Friday, June 08, 2012

Prometheus – The Review Warning! Does contain SPOILERS!

By all accounts (particularly the Making Of Blade Runner documentary) Ridley Scott is a real prick to work with. He is a pedantic perfectionist who works people to their limit and accepts no compromise.  As an audience we see the ultimate illusion created by this true visionary. Alien was the finest science fiction film since 2001: A Space Odyssey and by returning to the Universe that is truly his alone, Scott has created a new masterpiece with Prometheus.
From the mind-bending opening scene which screamed, “This film is unlike anything you have seen before in the Aliens Universe” to the colour motif (that has been a key element of all 4 previous Alien films) Prometheus is a masterwork of film making.
Yes it is an Alien prequel. But it is so much more. This is a film with so many layers. It speaks to those of a spiritual bent and to the cynical atheist like myself equally. It engenders a sense of true wonder at the Universe and its infinite possibilities.

At another level the film confirms two facts.
1.       Noomi Rapace is a fantastic actor and a worthy successor to Sigourney Weaver.
2.       Charlize Theron has the finest arse in Christiandom.

The discovery of the final starmap and the journey to LV-223 were mercifully brief,  and the scene with the briefing was copied directly from Alien Vs Predator. Guy Pearce playing the old man was an odd choice, surely they could have just got an old actor? It stood out in his speech that while David was “The son he never had” clearly Vickers was his daughter.
David was a masterpiece of character and acting. Evesdropping on the sleeper’s dreams and watching Peter O’Toole in Lawrence of Arabia and styling himself in the same way was fantastic. Fassbender never dropped out of character. Even when he was rescuing Shaw and Holloway during the storm and they were flailing around and being blown by the wind – he was ramrod straight. He moved like a dancer and you never stopped being aware that he was in fact an artificial.
The industrial strength living conditions and grim realities of space-travel were again present. People puking after waking up from coldsleep, the body and mind being in shock.

The initial exploration of LV-223 which is of course NOT the same planet that Ripley and the Nostromo crew landed on (LV-426) heightened that sense of colour motif. The use of white in this film (representing purity, sterility and in some cultures, death) was subtle and profound (Alien of course had green/black, Aliens was electric blue, Alien 3 was red/orange and Alien4 was copper/rust).
The links to Alien are detailed and exact. The action unfolds in a fascinating way. The opening scene with the Engineer (or Space Jockey) sacrificing himself to create all life on earth was a totally different spin on things. This alternate use of the purification weapons of mass destruction (the goo that evolves into Aliens through successive generations when exposed to host genetic material) was a profound statement about technology.

Charlize Theron and Noomi Rapace carried this film, Michael Fossbender stole every scene he was in and Idris Alba was just rough enough to get Damaris’ heart racing.

The rest were there solely to be killed and ramp up the action. The death of Fifield and Millburn were almost darkly humorous.

“Get it off me!”
“I’m not touching that!”

The unnamed crew and Ford the Irish medic were just there to be killed. The use of flamethrowers in decontamination spoke to me a lot about our primordial fears of the unknown. If we don’t understand it, we kill it. Kill it with fire!

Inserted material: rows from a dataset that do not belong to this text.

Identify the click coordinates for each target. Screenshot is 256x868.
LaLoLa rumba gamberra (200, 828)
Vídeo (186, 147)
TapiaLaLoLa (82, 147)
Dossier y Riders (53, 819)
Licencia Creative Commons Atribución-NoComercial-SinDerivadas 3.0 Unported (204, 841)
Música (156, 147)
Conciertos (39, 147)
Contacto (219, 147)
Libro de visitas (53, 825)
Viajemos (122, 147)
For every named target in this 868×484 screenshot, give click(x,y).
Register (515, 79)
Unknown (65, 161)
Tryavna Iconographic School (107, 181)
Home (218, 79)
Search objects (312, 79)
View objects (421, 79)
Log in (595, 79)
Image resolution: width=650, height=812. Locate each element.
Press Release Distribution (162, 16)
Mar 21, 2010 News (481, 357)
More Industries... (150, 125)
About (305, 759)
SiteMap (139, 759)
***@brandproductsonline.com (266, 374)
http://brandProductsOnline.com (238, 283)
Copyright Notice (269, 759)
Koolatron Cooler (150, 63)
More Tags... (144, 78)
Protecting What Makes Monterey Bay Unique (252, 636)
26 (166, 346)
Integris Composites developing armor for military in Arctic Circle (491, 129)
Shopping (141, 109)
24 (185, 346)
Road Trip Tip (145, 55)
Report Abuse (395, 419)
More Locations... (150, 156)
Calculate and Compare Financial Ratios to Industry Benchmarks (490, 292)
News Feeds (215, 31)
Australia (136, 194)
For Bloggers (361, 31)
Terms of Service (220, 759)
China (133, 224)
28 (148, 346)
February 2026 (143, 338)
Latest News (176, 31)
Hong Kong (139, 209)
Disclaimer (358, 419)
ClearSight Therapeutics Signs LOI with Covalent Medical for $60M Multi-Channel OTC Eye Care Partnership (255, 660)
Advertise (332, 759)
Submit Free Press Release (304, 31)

Of course David was bound by his programming and the lunatic egomania of Weyland. A touching moment was when Shaw asked what he would do when Weyland died, and David said he would finally be free.

The Engineers created the Aliens. Clearly they were a programmed evolution through successive generations when combined with suitable biological genetic material. We saw this in Alien3 when the initial host was a dog – so the alien had a different shape to it. The multi-generational aspects of their evolution were fascinating to watch, Worms to big worms, to squid like creature to giant face-hugger to Engineer based Alien.

I did rage a bit against the final scene – surely the Engineer should have been back on his crashed ship and had the alien burst out of his chest. But this was NOT LV-426 so that scene happened on a different world. Another weapons outbreak… another disaster from those who thought they had the power over life and death. Once I clicked to that it made a lot more sense.

The most powerful moment in the film for me came when Shaw declared she was not going home. I literally gasped. Of course! You have access to that kind of technology, why go back? She chose to believe and that drove her onwards into the unknown which is really the ultimate purpose of faith.

1 comment:

Dan O. said...

The promotion for this film made it look freakin’ awesome but also, a lot like Alien and I think that’s the big problem with the film. It’s pretty much the same formula used over again and even though Scott tries his hardest to get our heads past that, it’s too obvious, too quick. Good review Paul.